The unemployment benefit rate is well below those figures. It is €134 per week for a single adult, and for two adults and two children it is €257.80 a week. How, conceivably, could a family of four live on that? According to the ERSI one in four children in Ireland lives in poverty (as defined above), which amounts to over 250,000 children living in poverty.
There are nearly 400,000 people aged over 65 in Ireland now, of whom 114,000 live alone. More than 44 per cent of elderly people live in poverty, which is hardly surprising given that the old-age pension is €154 a week, and in the case of two elderly people living together, they get €255.80 per week.
What is it about our politics that these issues are not top of the political agenda? How is it that tax cuts - which imply even greater disparities between those on high incomes and those dependent on State allowances - dominate political debate? How is it that no political party has the gumption to insist on fairness first and then but only then tax cuts, if necessary?
On Saturday evening at the RDS Pat Rabbitte, leader of the Labour Party, did his now customary cabaret act to the amusement of his party delegates and some of the television audience. There was the commitment to "work with every ounce of energy, every intellectual resources I can muster" to build a fairer society. But his every ounce of energy and not even his proclaimed intellectual resource could muster a specific commitment to undo the vast injustice there is at the heart of Irish society that consigns such a huge proportion of our people to poverty.
Not far from the RDS there is visible evidence of such poverty. In a report published by Dublin City Council in 2002 (Profile of Households Accommodated by Dublin City Council) it was revealed that nearly two-thirds (62.5 per cent) of all households were in poverty, and these included 16,500 children. More than 70 per cent of women aged over 65 living here were living in poverty.
How could those of us, who get (I almost wrote "earn") high multiples of the incomes allocated to those people, object to increased taxation for the purpose of removing such people from poverty? Isn't there something revolting about a society that rewards some people so spectacularly (and I include myself here for I get close to €200,000 per year in gross pay) and allocate such miserable rewards to so many others? Contrast two groups in Irish society and consider if how we treat each of these is fair.

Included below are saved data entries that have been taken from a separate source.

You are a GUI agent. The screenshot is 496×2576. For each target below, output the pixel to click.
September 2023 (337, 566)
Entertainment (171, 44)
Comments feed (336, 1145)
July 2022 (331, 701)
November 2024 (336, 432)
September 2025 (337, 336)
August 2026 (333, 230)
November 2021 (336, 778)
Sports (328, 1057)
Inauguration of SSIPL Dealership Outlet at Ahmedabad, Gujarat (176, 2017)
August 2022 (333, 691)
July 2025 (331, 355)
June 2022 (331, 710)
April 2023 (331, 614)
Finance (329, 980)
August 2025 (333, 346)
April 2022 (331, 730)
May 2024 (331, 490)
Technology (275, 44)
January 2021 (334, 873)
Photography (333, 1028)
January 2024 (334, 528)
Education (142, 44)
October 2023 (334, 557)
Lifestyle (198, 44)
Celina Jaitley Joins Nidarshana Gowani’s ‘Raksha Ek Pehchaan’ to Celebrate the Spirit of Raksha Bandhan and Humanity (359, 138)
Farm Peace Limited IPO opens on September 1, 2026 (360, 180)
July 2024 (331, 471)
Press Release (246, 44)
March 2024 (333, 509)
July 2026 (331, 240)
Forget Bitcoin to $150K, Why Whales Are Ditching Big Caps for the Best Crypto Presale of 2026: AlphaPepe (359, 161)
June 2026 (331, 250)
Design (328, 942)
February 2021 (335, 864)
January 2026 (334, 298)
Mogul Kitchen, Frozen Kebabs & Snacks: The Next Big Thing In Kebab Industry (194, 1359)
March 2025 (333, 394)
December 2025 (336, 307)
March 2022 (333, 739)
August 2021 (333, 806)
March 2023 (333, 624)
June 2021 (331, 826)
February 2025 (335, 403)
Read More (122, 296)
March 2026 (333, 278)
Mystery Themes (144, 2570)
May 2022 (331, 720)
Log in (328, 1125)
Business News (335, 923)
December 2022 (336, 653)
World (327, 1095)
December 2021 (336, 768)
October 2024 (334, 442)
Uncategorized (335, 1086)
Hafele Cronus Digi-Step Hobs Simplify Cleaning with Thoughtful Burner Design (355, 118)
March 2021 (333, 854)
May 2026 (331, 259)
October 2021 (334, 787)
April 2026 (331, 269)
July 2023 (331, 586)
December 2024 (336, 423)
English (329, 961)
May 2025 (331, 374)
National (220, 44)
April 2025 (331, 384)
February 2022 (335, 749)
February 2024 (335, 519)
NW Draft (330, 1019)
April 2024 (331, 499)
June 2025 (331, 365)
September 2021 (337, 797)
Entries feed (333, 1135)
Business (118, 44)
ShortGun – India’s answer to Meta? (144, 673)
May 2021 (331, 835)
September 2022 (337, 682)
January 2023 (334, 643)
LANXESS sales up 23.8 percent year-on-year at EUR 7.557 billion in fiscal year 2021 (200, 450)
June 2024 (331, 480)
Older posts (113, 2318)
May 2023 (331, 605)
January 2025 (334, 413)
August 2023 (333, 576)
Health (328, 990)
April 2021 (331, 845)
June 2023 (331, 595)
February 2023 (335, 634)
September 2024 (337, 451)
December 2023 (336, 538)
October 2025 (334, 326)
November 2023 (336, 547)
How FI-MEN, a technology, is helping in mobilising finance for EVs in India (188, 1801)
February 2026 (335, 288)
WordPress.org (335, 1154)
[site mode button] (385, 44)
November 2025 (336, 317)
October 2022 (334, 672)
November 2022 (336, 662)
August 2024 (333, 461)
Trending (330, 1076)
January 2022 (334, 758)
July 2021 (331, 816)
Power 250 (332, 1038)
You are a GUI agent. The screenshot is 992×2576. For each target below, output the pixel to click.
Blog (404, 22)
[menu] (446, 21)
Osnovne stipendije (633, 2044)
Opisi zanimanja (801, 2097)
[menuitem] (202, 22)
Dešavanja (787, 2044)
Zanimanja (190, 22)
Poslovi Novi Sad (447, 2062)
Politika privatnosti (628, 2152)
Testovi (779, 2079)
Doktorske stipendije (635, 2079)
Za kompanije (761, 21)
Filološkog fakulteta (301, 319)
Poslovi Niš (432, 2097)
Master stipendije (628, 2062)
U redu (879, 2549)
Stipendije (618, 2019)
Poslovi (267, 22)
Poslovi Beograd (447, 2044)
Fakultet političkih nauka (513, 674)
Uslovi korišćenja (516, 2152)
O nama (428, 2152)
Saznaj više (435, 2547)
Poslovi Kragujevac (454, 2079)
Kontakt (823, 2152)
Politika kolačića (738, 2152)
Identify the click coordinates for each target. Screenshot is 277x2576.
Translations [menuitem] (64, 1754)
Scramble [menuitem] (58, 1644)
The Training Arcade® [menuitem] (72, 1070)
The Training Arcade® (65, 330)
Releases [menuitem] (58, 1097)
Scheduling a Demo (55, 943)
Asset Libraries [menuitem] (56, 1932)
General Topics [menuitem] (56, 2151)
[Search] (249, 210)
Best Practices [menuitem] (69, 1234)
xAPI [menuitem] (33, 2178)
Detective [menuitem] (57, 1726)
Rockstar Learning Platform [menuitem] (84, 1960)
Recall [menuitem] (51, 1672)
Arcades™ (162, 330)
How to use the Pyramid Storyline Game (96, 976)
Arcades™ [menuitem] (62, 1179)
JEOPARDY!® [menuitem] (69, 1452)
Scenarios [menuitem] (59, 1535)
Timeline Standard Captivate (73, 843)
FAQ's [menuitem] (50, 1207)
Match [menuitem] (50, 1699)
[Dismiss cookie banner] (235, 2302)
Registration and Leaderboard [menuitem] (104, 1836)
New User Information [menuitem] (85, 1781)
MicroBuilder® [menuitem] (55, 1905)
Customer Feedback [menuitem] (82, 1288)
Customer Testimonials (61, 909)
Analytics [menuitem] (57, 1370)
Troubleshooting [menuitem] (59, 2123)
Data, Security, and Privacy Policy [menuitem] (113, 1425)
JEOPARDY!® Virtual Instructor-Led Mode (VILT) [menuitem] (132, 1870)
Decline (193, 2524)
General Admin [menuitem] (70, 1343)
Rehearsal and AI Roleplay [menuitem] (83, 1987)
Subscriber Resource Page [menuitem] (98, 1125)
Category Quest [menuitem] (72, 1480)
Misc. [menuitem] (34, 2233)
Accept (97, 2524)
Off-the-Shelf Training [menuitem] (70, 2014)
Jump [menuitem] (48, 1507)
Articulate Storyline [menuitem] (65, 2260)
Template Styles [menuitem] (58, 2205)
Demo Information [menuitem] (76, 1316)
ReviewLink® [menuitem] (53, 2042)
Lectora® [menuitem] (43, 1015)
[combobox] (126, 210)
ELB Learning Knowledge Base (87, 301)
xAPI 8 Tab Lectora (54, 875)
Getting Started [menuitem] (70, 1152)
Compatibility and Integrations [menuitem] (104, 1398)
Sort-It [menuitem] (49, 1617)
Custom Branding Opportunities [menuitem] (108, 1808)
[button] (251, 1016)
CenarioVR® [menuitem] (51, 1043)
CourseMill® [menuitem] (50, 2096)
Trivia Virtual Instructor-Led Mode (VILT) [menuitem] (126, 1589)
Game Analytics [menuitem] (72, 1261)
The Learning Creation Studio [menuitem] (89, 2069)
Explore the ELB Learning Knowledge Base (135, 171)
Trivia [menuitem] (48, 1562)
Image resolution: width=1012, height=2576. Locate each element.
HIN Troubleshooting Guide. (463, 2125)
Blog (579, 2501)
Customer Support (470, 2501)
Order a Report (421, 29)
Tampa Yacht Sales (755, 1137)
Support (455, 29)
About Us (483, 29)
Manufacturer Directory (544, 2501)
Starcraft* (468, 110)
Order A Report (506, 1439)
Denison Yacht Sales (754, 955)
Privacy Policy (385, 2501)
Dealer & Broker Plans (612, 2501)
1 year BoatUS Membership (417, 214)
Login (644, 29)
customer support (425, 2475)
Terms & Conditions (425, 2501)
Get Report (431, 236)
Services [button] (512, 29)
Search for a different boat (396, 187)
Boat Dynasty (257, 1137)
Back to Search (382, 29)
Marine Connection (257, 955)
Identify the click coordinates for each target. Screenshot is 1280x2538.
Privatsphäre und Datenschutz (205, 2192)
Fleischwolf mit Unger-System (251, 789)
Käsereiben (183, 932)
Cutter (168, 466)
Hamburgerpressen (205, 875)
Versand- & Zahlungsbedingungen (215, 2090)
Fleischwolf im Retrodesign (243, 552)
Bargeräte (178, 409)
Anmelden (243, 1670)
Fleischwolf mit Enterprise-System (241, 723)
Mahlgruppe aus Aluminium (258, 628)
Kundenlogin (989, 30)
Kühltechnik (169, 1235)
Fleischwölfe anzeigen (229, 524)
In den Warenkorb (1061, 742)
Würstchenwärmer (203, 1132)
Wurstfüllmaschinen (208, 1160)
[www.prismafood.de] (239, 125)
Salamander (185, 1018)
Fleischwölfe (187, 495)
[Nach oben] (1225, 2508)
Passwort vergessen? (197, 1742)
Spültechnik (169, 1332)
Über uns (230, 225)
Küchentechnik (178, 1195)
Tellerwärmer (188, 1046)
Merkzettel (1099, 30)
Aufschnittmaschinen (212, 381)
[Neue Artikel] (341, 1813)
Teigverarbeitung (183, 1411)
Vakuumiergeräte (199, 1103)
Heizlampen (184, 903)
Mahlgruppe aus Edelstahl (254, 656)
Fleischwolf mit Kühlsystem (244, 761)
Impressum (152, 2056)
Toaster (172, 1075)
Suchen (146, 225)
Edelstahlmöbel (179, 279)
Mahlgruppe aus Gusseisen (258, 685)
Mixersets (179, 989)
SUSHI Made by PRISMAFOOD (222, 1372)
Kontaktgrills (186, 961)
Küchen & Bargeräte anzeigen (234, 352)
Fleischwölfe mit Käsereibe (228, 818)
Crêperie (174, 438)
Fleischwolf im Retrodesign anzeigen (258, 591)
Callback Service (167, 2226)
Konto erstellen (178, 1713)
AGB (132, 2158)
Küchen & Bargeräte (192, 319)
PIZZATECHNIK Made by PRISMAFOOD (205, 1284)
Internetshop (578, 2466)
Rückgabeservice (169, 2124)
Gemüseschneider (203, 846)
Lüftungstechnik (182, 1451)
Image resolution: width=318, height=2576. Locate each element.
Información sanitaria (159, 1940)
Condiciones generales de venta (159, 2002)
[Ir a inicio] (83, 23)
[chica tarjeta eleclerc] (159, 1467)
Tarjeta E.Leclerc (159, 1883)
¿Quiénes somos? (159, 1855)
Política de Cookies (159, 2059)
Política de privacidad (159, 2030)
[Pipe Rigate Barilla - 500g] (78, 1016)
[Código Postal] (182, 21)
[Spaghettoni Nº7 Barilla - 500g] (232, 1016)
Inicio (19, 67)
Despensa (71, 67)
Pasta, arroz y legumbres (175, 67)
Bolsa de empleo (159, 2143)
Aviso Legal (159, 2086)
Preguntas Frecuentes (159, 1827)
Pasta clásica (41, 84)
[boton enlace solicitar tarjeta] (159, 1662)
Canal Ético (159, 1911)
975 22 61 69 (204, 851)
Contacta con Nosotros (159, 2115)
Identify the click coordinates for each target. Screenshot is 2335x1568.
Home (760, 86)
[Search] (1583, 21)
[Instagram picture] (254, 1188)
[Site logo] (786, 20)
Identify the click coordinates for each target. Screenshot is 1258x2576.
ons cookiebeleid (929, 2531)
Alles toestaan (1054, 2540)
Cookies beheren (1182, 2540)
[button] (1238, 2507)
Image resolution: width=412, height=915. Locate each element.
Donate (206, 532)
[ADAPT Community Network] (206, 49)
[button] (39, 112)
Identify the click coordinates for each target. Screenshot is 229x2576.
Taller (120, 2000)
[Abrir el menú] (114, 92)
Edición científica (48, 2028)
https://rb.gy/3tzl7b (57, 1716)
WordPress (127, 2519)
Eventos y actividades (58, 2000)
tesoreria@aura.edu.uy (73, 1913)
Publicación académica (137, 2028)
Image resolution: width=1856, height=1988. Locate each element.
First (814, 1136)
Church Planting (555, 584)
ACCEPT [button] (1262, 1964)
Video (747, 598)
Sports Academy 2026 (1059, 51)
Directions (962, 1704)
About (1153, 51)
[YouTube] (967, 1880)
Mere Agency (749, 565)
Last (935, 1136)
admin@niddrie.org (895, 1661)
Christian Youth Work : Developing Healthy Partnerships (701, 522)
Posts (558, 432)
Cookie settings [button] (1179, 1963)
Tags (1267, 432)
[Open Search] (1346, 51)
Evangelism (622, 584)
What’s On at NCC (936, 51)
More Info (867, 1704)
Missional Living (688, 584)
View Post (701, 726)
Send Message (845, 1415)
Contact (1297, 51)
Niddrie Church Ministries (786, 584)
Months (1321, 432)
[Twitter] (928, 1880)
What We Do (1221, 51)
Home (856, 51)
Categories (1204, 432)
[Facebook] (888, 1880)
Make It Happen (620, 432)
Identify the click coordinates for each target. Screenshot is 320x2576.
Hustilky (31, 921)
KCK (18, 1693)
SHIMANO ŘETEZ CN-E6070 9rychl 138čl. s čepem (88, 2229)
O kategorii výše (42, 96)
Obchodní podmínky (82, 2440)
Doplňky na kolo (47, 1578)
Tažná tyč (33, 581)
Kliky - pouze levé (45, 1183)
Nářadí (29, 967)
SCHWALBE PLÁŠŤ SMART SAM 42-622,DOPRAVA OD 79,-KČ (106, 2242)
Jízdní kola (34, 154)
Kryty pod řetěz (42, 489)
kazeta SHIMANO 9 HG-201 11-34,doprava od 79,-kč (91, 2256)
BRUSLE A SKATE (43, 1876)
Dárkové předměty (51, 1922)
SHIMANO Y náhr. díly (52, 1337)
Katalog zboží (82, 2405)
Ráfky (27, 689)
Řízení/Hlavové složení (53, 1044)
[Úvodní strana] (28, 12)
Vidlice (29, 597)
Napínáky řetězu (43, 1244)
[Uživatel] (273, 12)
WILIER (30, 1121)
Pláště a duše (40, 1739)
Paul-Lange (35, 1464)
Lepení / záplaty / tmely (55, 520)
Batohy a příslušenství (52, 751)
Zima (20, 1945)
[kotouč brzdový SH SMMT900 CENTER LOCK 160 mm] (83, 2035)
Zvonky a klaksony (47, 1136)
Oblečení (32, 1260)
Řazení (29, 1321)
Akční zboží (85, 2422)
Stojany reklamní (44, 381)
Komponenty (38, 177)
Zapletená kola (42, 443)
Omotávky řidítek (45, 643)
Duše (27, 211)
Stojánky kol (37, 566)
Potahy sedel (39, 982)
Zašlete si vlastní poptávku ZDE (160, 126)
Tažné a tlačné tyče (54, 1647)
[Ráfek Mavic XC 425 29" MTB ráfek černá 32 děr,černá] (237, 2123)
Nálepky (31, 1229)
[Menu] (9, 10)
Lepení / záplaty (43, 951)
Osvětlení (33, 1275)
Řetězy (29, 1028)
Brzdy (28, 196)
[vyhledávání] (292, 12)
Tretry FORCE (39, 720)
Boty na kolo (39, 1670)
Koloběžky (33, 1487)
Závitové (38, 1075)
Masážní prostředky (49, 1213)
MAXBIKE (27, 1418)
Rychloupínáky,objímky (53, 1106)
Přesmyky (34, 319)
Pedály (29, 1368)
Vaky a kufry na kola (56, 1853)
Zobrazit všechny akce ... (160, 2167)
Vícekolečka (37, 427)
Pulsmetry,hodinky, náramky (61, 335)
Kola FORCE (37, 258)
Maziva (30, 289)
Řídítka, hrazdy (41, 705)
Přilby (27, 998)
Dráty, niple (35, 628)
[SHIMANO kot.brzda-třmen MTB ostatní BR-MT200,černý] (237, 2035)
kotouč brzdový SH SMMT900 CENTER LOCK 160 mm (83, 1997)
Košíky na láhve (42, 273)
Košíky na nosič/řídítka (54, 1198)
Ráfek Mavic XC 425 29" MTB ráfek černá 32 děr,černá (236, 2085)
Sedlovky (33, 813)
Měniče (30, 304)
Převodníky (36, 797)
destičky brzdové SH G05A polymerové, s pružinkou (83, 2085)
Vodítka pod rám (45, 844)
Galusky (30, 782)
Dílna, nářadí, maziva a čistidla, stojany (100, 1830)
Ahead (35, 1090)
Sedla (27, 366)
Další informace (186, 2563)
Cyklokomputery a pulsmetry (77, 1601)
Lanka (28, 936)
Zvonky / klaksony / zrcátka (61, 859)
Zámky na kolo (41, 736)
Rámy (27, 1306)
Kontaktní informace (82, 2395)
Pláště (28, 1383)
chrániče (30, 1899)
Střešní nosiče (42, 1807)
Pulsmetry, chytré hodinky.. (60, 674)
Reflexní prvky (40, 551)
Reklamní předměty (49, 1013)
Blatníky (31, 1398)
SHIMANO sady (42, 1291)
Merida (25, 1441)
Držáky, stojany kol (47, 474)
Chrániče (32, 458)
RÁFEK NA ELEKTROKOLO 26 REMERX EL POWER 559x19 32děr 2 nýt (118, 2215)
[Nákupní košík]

About 40,000 people here provide unpaid help to ill or disabled people for 43 hours a week or more. These carers are mainly women and, it is estimated, one in 10 women in their 40s and 50s is a full-time unpaid carer. These people survive on social welfare. They save the State hundreds of millions of euros - the Carers' Association claims the figure is €2 billion.
Contrast them with those who figured in the Rich List in the Sunday Times three days ago. This showed that Tony O'Reilly added well over €250 million to his already vast fortune last year. Tony Ryan had a punt on a new airline in the 1980s. It has earned him and his family a fortune worth around €1 billion. He lives, apparently, in Monaco. Bono and his U2 chums are worth €617 million and they escape a sizeable chunk of tax from earnings they make on their music compositions. J.P. McManus has made a €538 million fortune from gambling and he isn't bothered by Irish tax demands for he lives, apparently, in Geneva.
Denis O'Brien is worth €416 million, mainly due to the award of the second mobile phone licence to his company by Michael Lowry in 1995.
Several other Irish fortune-holders added, in total, billions to their riches. In many of these cases, not a single job was created as a consequence of those enrichments. What is it about our social arrangements that it is okay to award already vastly rich people by further fortunes year in year out, make no effort to collect from them even the very modest taxes we extract from others, while we expect thousands and thousands of people to live on allowances of €134 per week?
(I am indebted to the recent report by CORI, Priorities for Fairness, for much of the data above.)